Abstract

The present study was undertaken to determine the value of measurement of basal and postatropine serum pancreatic polypeptide (PP) levels for the diagnosis of endocrine pancreatic tumors in affected members of families with multiple endocrine neoplasia type I (MEN I). Basal serum PP levels were elevated in 3 of 19 affected members of 6 families with MEN I. The 3 patients with elevated serum PP (115--157 pmol/liter) had evidence of gastrin-producing tumors. In 5 other patients with evidence of gastrinoma from MEN I families serum PP levels were normal. All 11 family members affected with MEN I without pancreatic tumors had normal serum PP concentrations. Intravenous administration of 1 mg atropine to all 19 affected members of MEN I families and to 8 normal control subjects inhibited serum PP in all of them.

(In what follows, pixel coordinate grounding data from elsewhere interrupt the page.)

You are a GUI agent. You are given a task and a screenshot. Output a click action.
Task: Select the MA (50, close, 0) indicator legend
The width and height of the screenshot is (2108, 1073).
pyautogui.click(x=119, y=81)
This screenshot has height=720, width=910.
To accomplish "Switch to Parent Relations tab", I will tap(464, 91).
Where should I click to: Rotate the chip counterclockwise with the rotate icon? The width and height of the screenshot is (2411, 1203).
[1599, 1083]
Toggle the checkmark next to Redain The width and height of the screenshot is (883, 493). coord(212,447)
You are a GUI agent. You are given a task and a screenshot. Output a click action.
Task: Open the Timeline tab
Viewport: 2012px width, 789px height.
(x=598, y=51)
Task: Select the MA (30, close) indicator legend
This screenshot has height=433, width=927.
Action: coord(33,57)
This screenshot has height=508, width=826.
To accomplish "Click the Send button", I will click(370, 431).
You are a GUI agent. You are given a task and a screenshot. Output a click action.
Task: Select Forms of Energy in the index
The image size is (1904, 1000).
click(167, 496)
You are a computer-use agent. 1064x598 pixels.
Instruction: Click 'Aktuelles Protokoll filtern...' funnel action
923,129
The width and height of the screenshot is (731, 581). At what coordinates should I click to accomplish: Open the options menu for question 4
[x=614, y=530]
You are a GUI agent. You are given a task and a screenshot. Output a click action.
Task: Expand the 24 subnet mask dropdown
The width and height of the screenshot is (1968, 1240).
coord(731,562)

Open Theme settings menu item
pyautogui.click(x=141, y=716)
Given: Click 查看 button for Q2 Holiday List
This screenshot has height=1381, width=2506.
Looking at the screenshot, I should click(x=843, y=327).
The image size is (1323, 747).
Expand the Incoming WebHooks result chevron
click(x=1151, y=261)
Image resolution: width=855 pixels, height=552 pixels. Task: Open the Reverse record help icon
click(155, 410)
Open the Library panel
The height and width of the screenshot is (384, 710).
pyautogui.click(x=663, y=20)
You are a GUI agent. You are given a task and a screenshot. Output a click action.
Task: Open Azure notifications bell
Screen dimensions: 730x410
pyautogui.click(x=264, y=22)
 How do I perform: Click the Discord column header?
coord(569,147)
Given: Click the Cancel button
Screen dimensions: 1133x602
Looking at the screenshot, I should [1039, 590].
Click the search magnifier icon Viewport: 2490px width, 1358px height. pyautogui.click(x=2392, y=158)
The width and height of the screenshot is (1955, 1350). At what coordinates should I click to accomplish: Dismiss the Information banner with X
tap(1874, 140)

Serum PP in the 3 MEN I patients with elevated PP decreased markedly in response to atropine but remained higher than the postatropine serum PP concentrations in the other subjects. It is concluded that an elevated serum PP is a relatively insensitive marker for endocrine pancreatic tumors in MEN I. The observation that atropine inhibits serum PP levels in MEN I patients with endocrine pancreatic tumors throws doubt on the clinical usefulness of an atropine suppression test for PP in the diagnosis of pancreatic endocrine tumors.